Planning for a Baby and During a Pregnancy
About Carrier Screening
Today we know about over 7,000 genetic diseases, affecting about 1 in 100 pregnancies. Sadly, many of these lead to miscarriage, birth defects, early death or disability. Some are very rare but some of the most common diseases are caused by just one single gene defect, for example hereditary hearing loss, cystic fibrosis, sickle cell anaemia and thalassaemia.
Most people don’t know they are ‘carriers’ for these genetic diseases and so, each year, parents are devastated when their child is born with a serious and life-threatening genetic disorder. As an example 1:25 people in the UK are carriers for Cystic Fibrosis. Often there have been no previously affected family members. Carriers can be completely healthy individuals who, nevertheless, have a mutant version of a critical gene.
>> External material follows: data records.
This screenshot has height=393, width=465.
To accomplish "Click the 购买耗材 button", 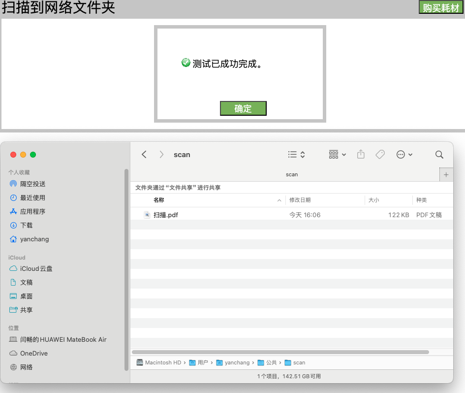I will coord(441,7).
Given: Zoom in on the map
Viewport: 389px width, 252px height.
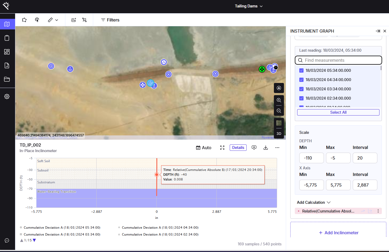Looking at the screenshot, I should pos(279,100).
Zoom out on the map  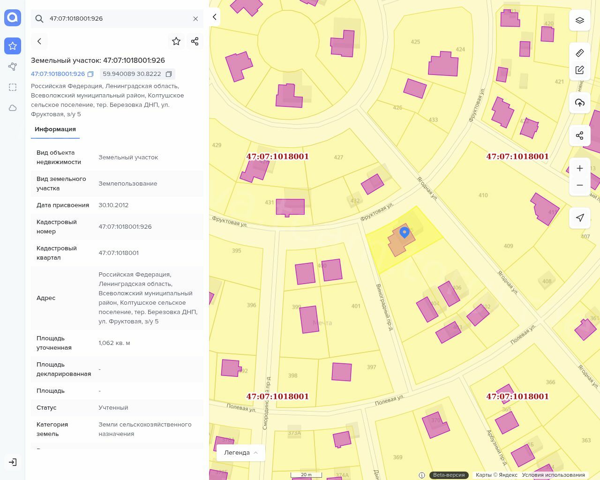[x=579, y=185]
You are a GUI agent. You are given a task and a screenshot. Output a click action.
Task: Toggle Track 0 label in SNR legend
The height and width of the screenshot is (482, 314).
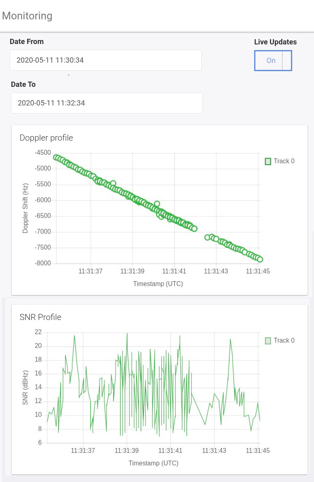click(284, 341)
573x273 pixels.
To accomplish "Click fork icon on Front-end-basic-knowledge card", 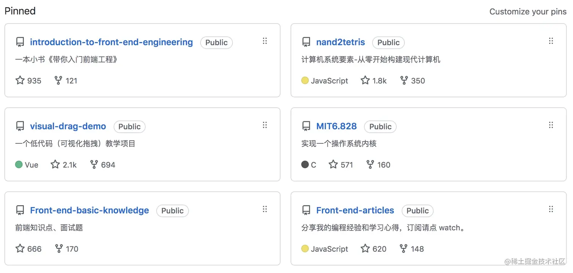I will click(59, 249).
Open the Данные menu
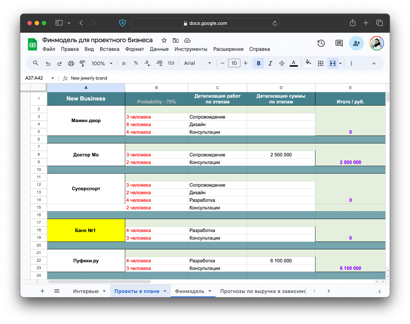This screenshot has height=324, width=410. click(x=159, y=49)
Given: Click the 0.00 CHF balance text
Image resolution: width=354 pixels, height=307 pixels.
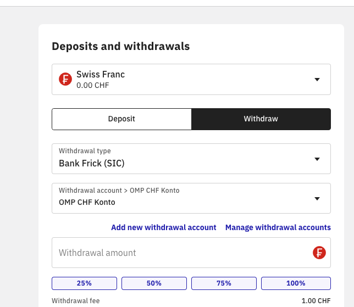Looking at the screenshot, I should 92,86.
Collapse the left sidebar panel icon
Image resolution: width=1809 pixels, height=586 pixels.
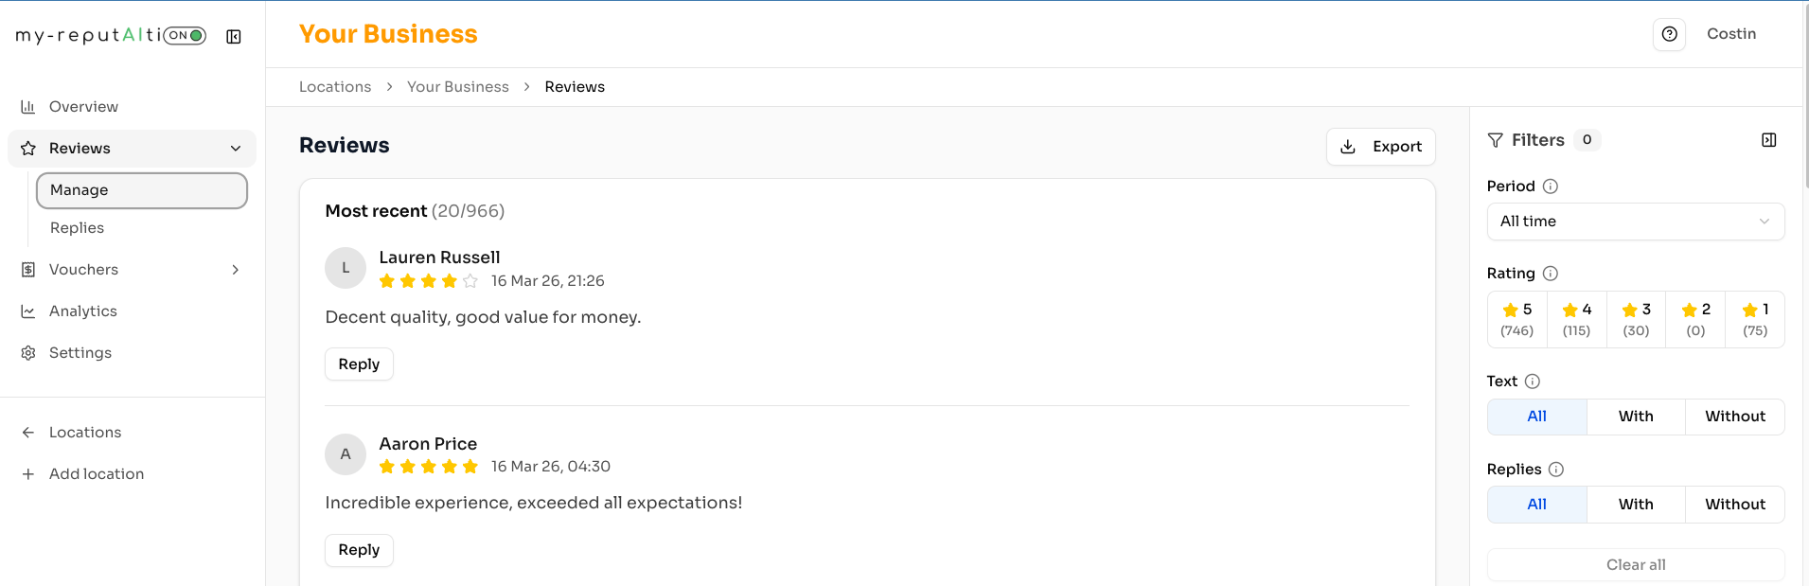click(x=234, y=36)
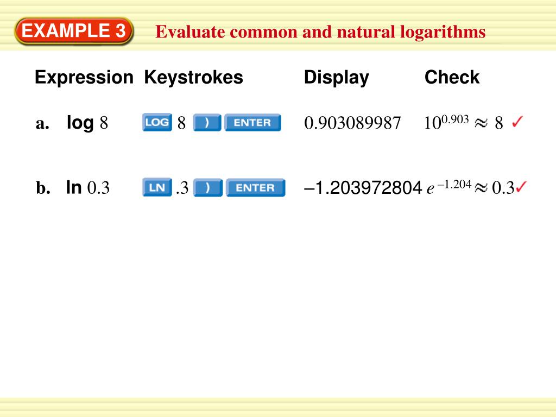
Task: Click the red checkmark beside 8
Action: [517, 122]
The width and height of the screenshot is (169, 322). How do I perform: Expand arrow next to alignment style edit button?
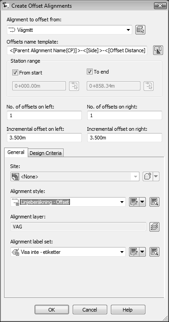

Screening tests are available to see if you and/or your partner are a carrier. If the results show that both prospective parents are carriers of a condition, there are several options:
- you could choose to have IVF and screen your embryos so that only healthy ones are implanted in the womb
- you could have genetic testing during pregnancy
- you could think again about pregnancy and some people then decide that adoption is the best choice for them
- you could have newborn testing after baby is born
Testing is a very personal choice and our experts will help you decide whether it is right for you. Being armed with all the facts can support you to make informed choices about trying to conceive (or not), testing during pregnancy and how your pregnancy will be managed.